For Cameron Bailey, CEO of the Toronto International Film Festival, things are looking up. The 2023 event is in-person doing what it does best: accessible, open, public-facing, audience-friendly programming. “Our brand is audience and has been that since the beginning,” said Bailey in a phone interview, alongside programming director Anita Lee.
They spoke with IndieWire ahead of their first teaser programming announcement on June 28, to be followed by the release of the TIFF gala and special presentations selections on July 19.
Screening attendance last year topped out at 275,000, one of TIFF’s highest numbers since pre-pandemic 2018 and 2019. In 2021, the festival was still coping with border restrictions, but in 2022 “people came back,” said Bailey. Left behind are the pandemic-bred online screenings. “We’ve built our reputation on the in-person experience,” said Bailey. “We have films from big stakeholders, streamers, and studios.”
TIFF exhibition space TIFF Bell Lightbox is doing business when it can get more commercial titles such as local hero Sarah Polley’s “Women Talking” and fellow Oscar contender “Triangle of Sadness.” “We made some strategic shifts, focusing on the younger audience,” said Lee. Celine Song’s Sundance hit “Past Lives” is also performing well with younger cinephiles.
For decades, TIFF was known as the studio’s fall launchpad. Today, Bailey said, the programming has evolved. “It’s a nice balance between films from the traditional studios and streamers,” he said. “Last year we had Paramount+ and Hulu along with the bigger traditional streamers. All are on the table now.”
While the festival grew to a sprawling 260 films in the mid-2010s, Bailey said “it became unwieldy for both press and film stakeholders.” Today, TIFF aims for 200 features, more or less.

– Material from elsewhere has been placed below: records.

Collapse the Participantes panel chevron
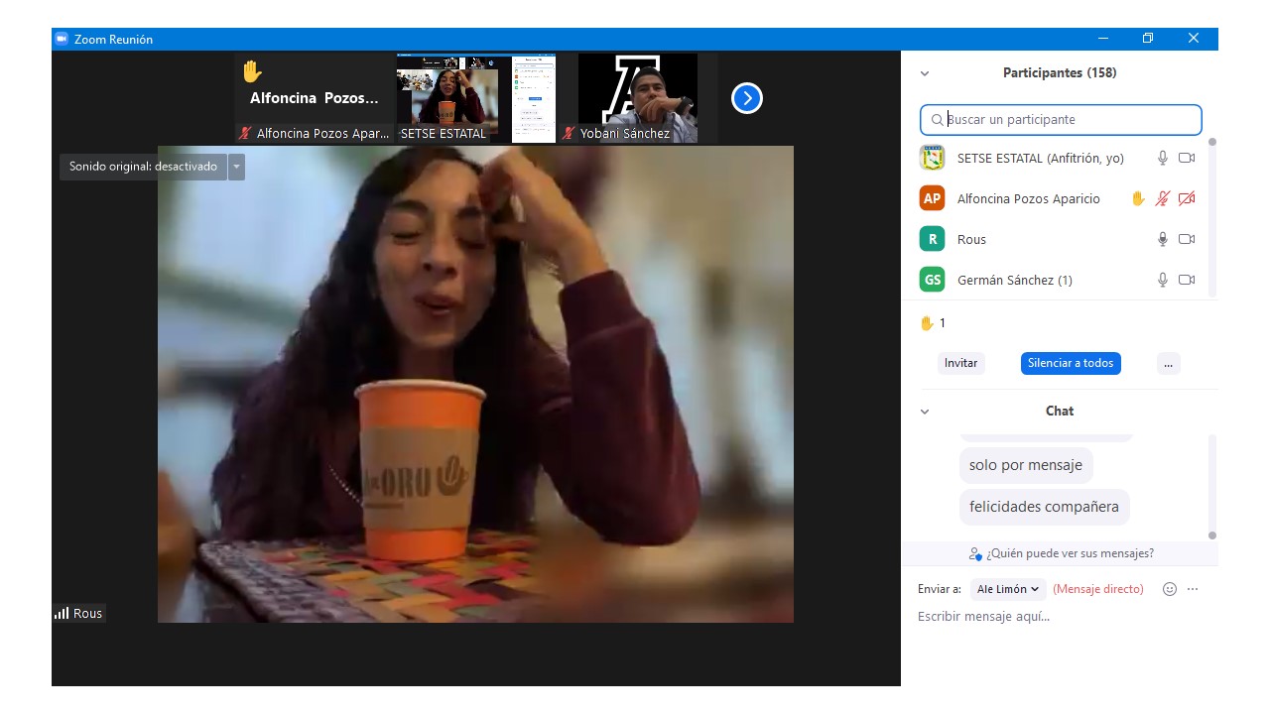 pyautogui.click(x=925, y=73)
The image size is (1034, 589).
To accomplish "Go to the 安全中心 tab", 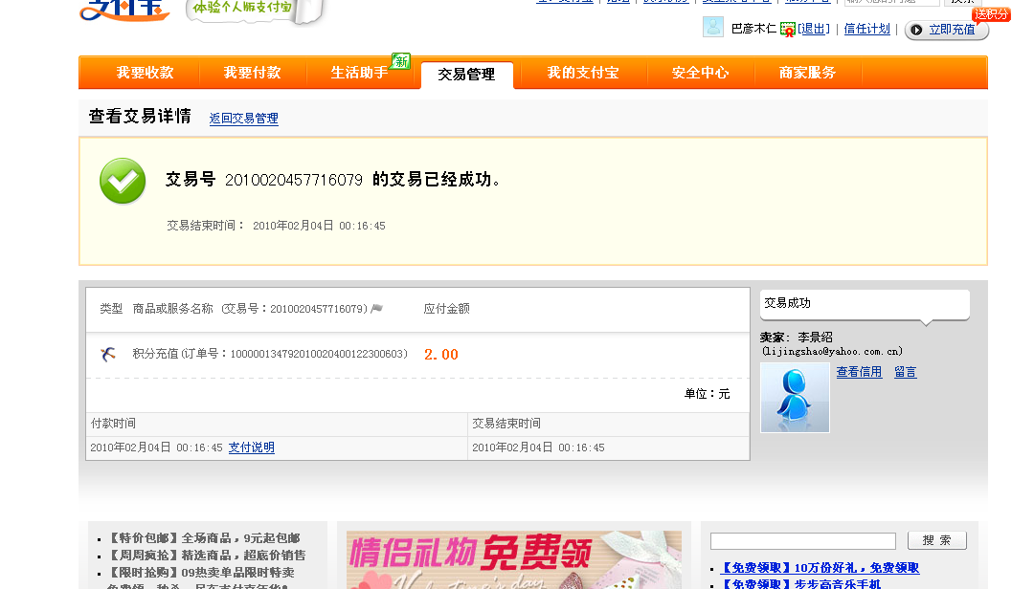I will pos(700,73).
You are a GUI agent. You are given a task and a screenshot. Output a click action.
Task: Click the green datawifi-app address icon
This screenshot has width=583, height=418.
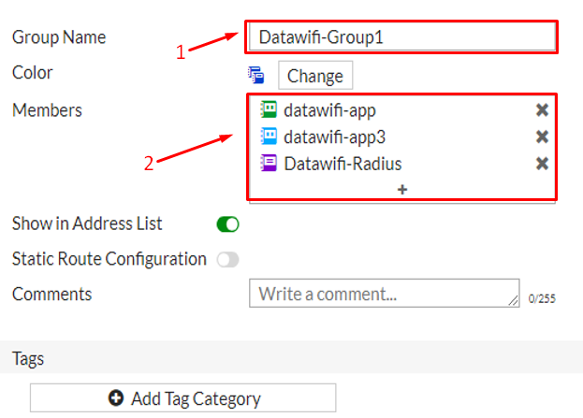[x=268, y=109]
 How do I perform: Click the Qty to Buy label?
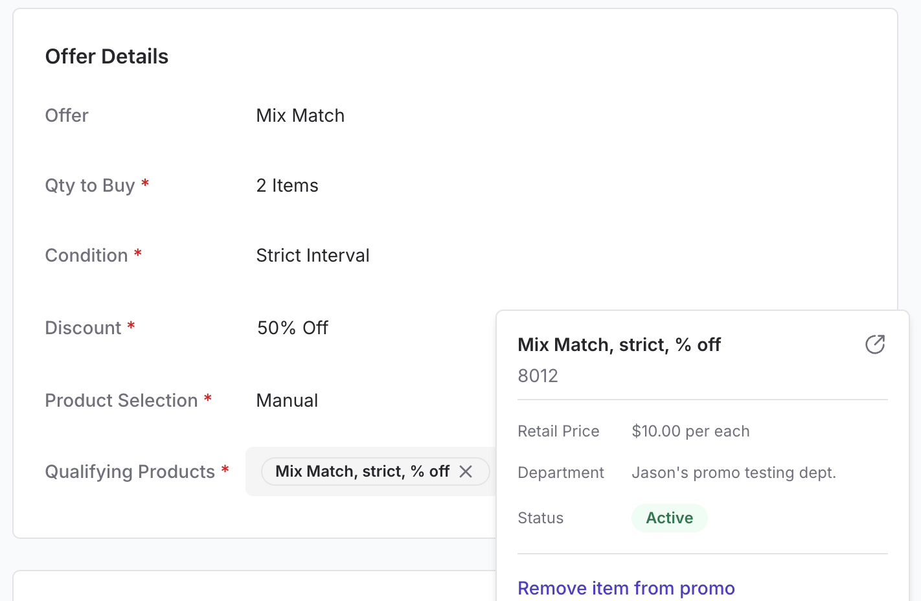coord(90,186)

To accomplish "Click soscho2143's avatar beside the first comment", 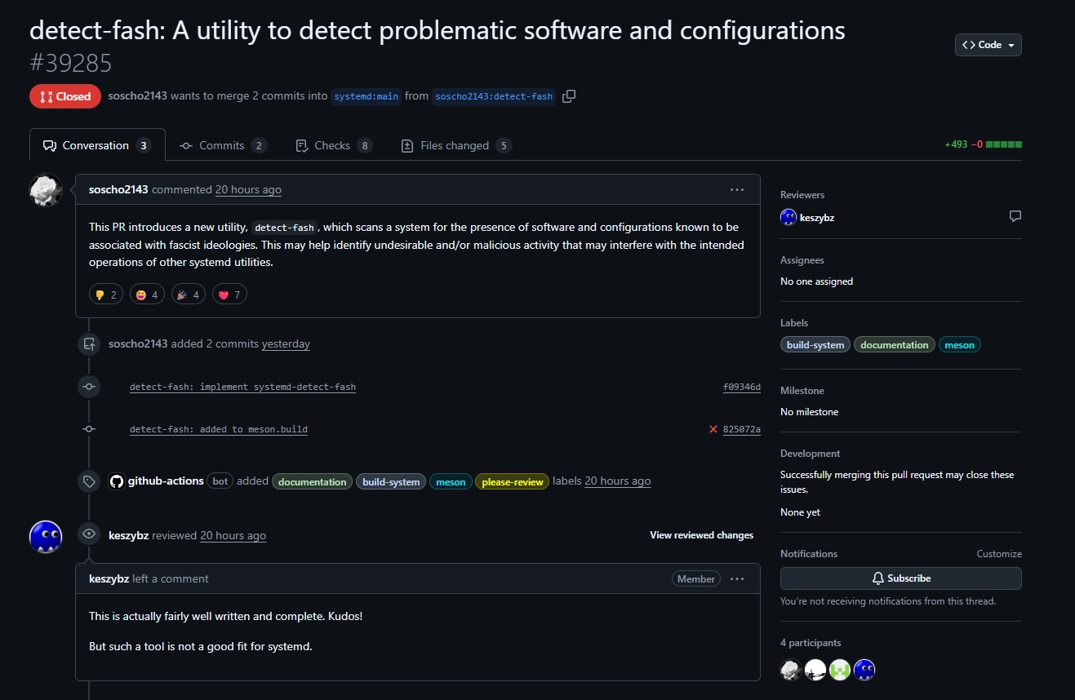I will point(46,190).
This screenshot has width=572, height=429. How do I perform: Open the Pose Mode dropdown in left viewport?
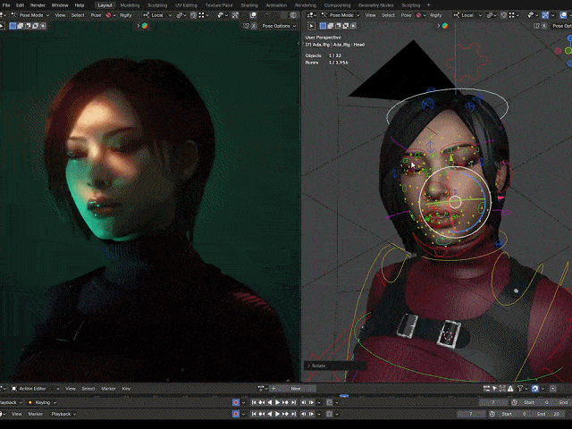coord(32,15)
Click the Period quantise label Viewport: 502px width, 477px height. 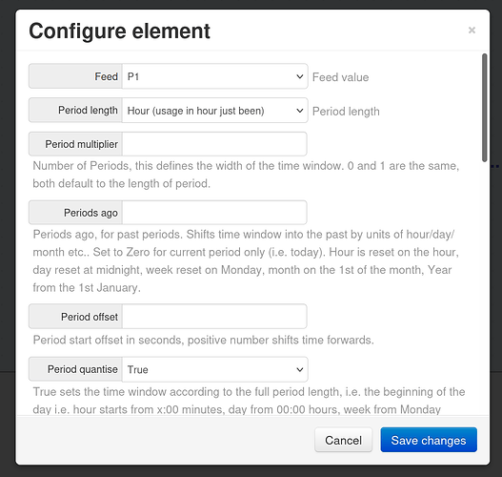click(75, 369)
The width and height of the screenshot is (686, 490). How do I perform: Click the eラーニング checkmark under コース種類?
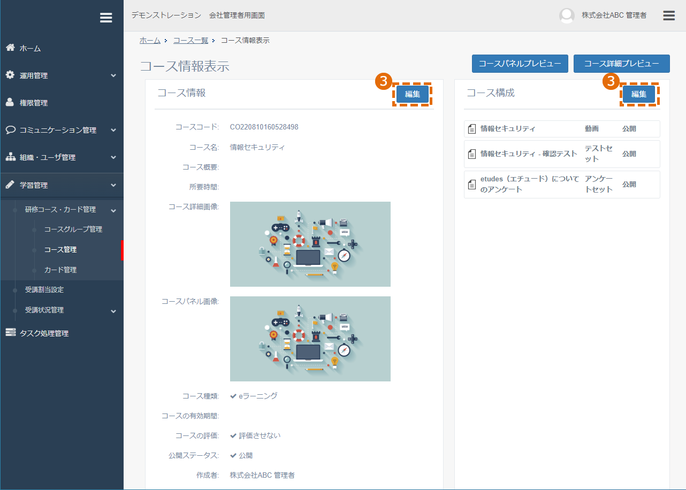(x=233, y=396)
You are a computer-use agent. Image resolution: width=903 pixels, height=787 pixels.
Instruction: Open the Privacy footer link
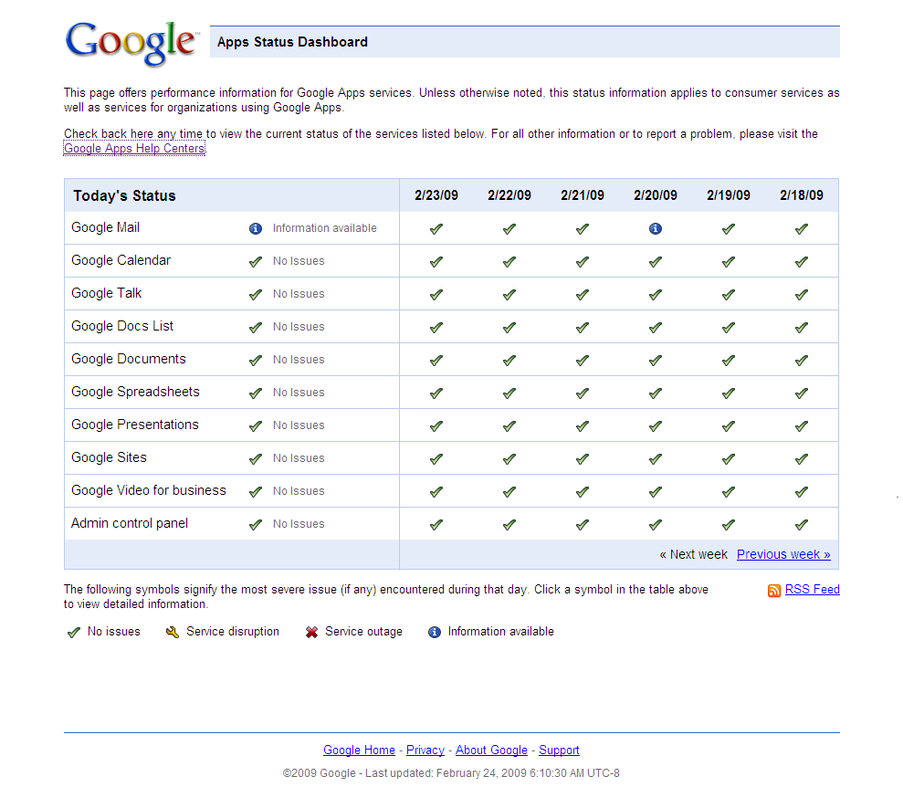(425, 750)
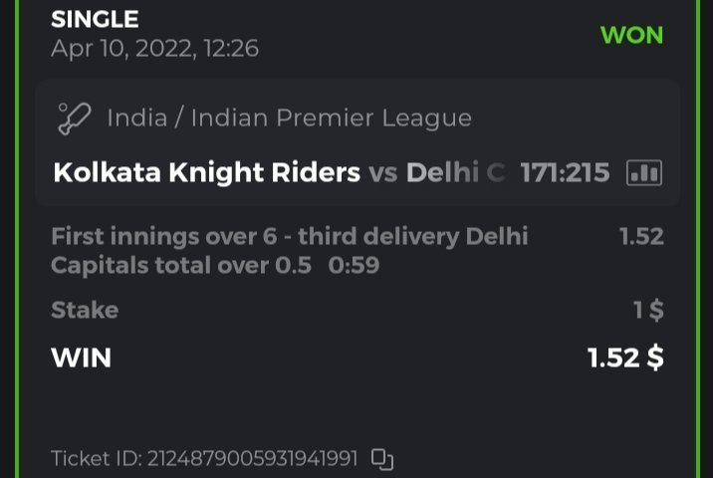Click the Apr 10, 2022, 12:26 timestamp
713x478 pixels.
pyautogui.click(x=154, y=48)
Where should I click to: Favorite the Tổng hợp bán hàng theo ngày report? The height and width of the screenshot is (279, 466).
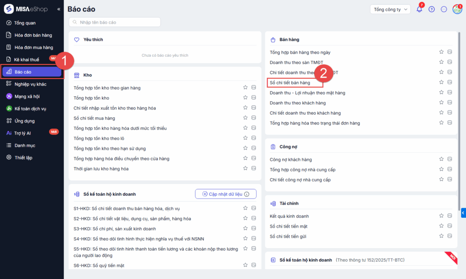(441, 52)
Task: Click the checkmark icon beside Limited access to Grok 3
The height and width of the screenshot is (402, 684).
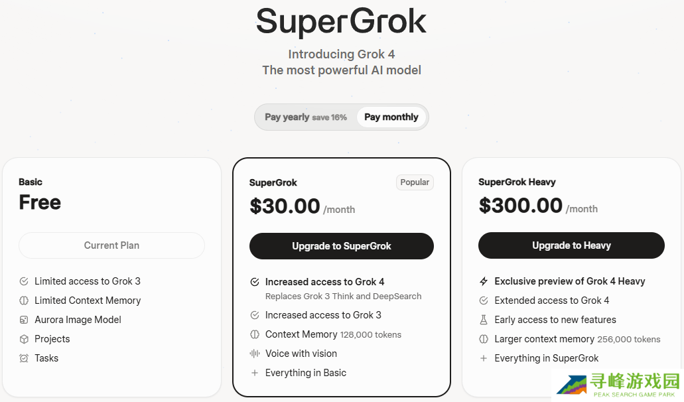Action: tap(24, 281)
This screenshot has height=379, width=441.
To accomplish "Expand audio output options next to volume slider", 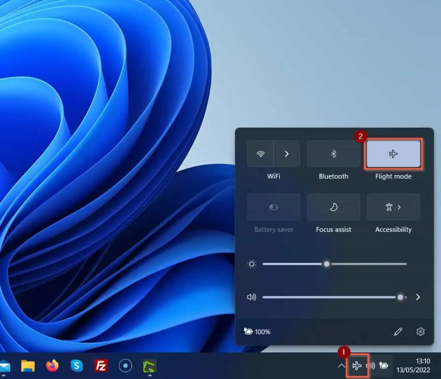I will (417, 297).
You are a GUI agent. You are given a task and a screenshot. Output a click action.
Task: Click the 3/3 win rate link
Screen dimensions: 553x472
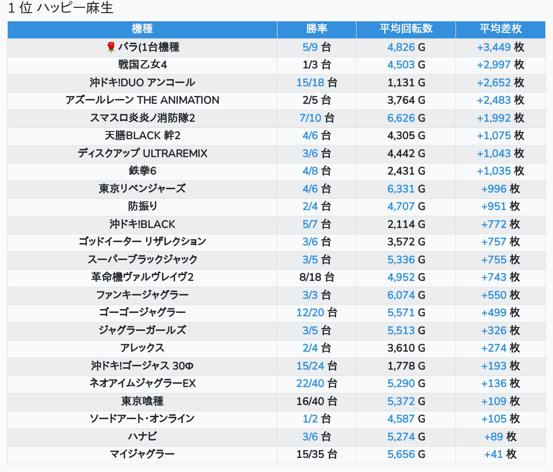(310, 295)
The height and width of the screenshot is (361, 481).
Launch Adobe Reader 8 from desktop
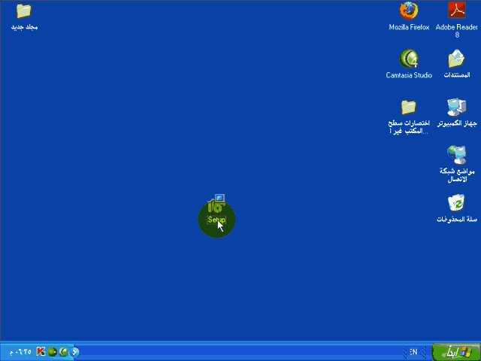(x=457, y=12)
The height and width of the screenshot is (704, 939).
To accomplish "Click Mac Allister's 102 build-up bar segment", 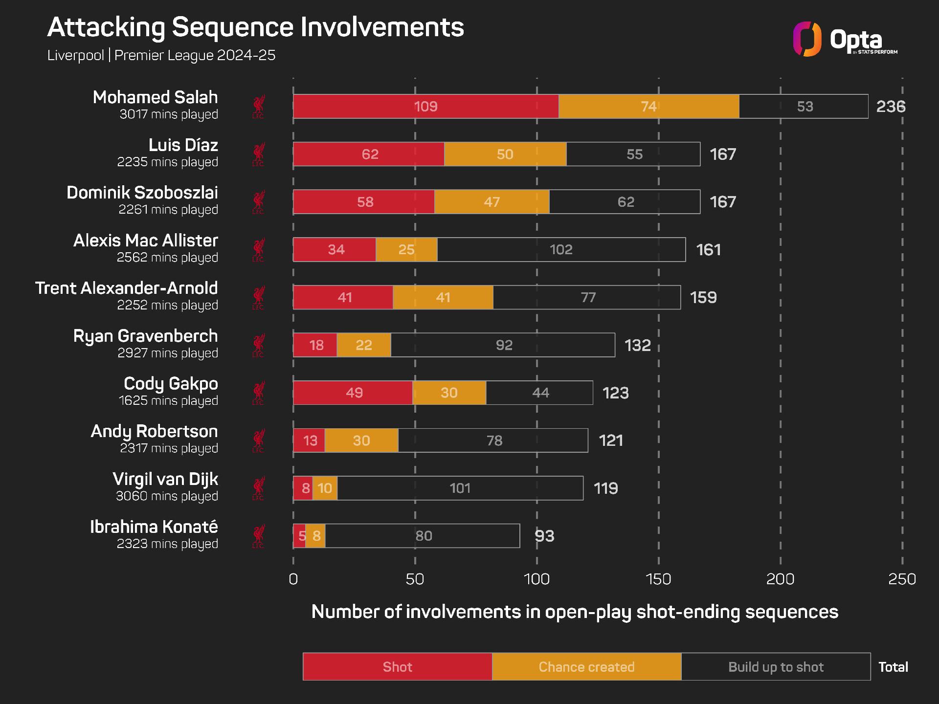I will click(x=561, y=250).
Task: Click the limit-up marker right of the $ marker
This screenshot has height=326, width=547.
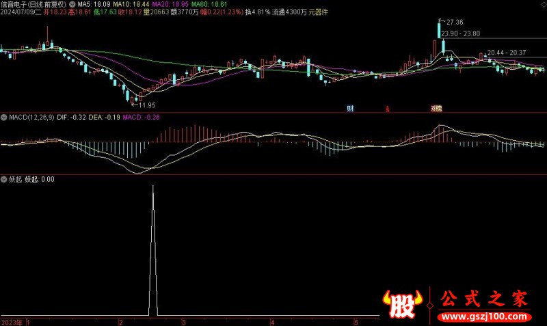Action: 436,109
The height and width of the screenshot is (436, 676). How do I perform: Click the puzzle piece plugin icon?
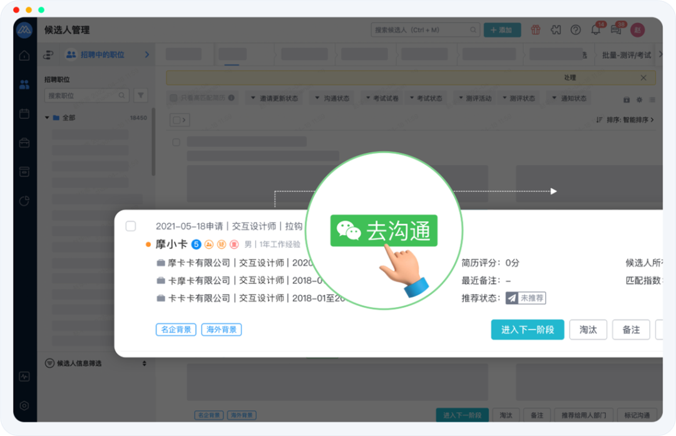tap(556, 30)
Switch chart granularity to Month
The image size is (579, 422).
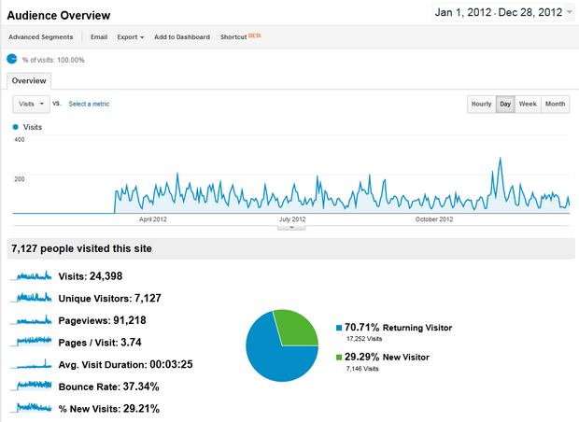coord(555,104)
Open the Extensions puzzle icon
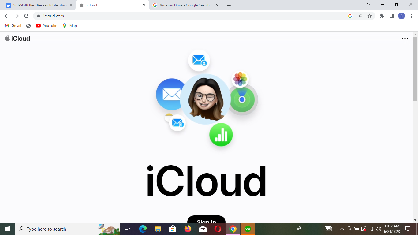 tap(382, 16)
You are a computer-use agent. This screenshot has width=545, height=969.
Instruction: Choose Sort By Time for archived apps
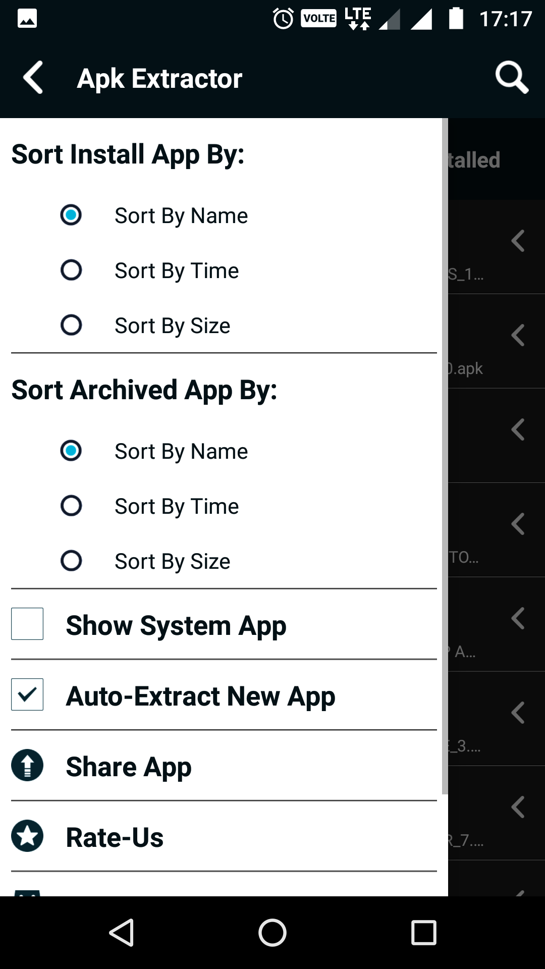pos(71,506)

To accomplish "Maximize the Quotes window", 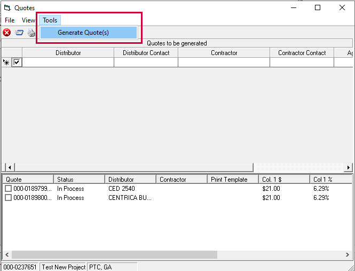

Bailey, who said he is in touch with sellers on a daily basis, said top Hollywood agencies “are back in a major way. The business wants to do business in person again.”
Industry buyers will screen acquisition prospects in Industry Selects market screenings, which are not open to the public but to some invited TIFF members. Last year, Focus Features bought Alexander Payne’s “The Holdovers” (November 22, 2023), a Christmas story starring Paul Giamatti and Da’Vine Joy Randolph, out of Industry Selects.
The festival continues to function as an Oscar launchpad. Its tribute awards gala last year went to Michelle Yeoh and Brendan Fraser, who both took home acting Oscars. And some 50 TIFF titles were nominated or won Oscars, said Bailey, including the People’s Choice Award winner, Steven Spielberg’s personal “The Fabelmans.”
Of course, Toronto still competes for World Premieres with the Telluride, Venice, London, and New York festivals. “We are all in it for the same reasons,” said Bailey, who thinks that talking each other through the pandemic made his rivals more collegial. “Their elbows are not as sharp.”